Only my Heart Talkin’
Dylan ’92-5
In the late ‘80s Dylan initiated ‘The Never Ending Tour’. It has yet to end. Reconnection with his art began in the early ‘90s, with two albums of solo acoustic covers – his first in that format since his debut three decades earlier. That Bob’s fire hadn’t mellowed was evinced in the subsequent MTV Unplugged appearance, with a scouring rendition of his long-unreleased ‘John Brown’.
Alice ’03-5
Having established himself as a regular live draw through his continued onstage set pieces, Alice moved back to his roots with the garage rock of The Eyes of Alice Cooper and Dirty Diamonds. No grand concept, no ambitious musical shift, just songs written in the morning, rehearsed through the day, then recorded with his touring band in one sneering take. Alice’s character was similarly absent here as he was in the MTV era, but why pick fault with exuberant throwaways like ‘Novocaine’ or the Johnny Cash-channelling, crossdressing ‘Saga of Jesse Jane’.
Man of the Year
Dylan ’97-’09
Time Out Of Mind was the album long-suffering Dylan fans had no right to expect. Swathed in the trademark ambient warmth of producer Daniel Lanois, Time is to aging as Blood on the Tracks was to the pain of divorce. It opened a run of three subsequent, self-produced albums that reached back to music from Dylan’s childhood – and earlier – while frequently flicking disregard at the reverence cast upon him with knowingly freewheeling rhymes. And then there was his feted, idiosyncratic radio show; the Masked and Anonymous film he scripted and starred in; I’m Not There; a Scorcese documentary; and even a volume of autobiography. Bob was back indeed. (Just don’t mention the Christmas album.)
Alice ’08-11
Alice’s attempt to revisit his theatrical heyday was largely a misfire on the serial killer concept album Along Came A Spider, produced by Black Grape’s Danny Saber.
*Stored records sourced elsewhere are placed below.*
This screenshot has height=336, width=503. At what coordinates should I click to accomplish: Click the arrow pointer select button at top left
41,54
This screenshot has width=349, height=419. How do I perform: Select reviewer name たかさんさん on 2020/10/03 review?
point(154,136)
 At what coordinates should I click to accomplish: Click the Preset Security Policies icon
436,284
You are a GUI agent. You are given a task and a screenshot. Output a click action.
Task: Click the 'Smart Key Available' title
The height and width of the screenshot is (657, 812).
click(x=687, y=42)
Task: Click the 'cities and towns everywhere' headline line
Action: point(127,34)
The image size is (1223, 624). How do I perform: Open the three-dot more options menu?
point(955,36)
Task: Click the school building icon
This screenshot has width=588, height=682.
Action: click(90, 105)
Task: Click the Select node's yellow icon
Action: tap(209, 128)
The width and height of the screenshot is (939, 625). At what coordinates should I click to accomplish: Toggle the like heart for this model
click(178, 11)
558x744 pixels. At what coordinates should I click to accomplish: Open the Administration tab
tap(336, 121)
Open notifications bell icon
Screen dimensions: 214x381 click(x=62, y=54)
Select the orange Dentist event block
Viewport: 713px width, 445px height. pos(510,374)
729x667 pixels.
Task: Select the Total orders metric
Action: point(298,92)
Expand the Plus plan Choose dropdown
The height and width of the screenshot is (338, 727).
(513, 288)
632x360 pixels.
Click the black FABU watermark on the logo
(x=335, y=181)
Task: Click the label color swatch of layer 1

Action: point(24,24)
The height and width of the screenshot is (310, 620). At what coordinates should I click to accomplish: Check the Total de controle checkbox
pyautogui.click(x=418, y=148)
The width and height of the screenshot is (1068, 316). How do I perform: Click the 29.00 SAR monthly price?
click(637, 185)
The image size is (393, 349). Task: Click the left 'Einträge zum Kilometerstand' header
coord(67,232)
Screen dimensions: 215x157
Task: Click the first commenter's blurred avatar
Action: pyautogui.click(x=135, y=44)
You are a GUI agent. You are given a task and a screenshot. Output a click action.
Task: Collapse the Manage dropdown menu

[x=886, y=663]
But then, he called Bob Ezrin. Welcome 2 My Nightmare returns Alice to another nightmare, 36 years later, with remarkable ease. It even brings in the three surviving members of the Alice Cooper band for a few tracks. Part of the reason it succeeds is the same reason The Stooges’ comeback record The Weirdness did – irreverent disregard of the precious expectations placed on it. I mean, Ke$ha’s on it. And even that works!
What Baby Wants
2012’s Tempest, Bob’s 34th or so (give or take), is bizarre. Not an unexpected turn; legitimately bizarre. Dylan’s backing band vamp loops of sinewy, mangled Americana as his own broken-rocks delivery creates a close, rich and noirish atmosphere of violence, desire and foreboding. And so the Never Ending Tour continues. Interview appearances grow rarer, consisting largely of this new growl and inscrutable squinting. Dylan is not your spokesman. Dylan is on tour. Dylan is working. Dylan is having his pastels displayed in the National Portrait Gallery. Dylan doesn’t care what you think.
In 2003, Alice Cooper, in full regalia, sat on a sofa eating supper with Ronnie Corbett in an advert for Sky+. The same Alice Cooper that recorded ‘Dead Babies’ and ‘Raped & Freezin’’. Sober, Christian, keen golfer, regular talk show guest. It’d be easy to mistake Coop for having sold out. But that would be to overlook that the fact that Alice Cooper has always been about fun. During an appearance on Graham Norton in 2007, Alice grinned away as he regaled guests, host and audience with a tale of the time he accidentally stabbed himself through the thigh with his Erroll Flynn sword, while carrying a defecating snake, and the Sex Pistols were in the audience. How much more entertainment could you ask for from a man who’s executed on stage every night? A man Bob Dylan called ‘an overlooked songwriter’.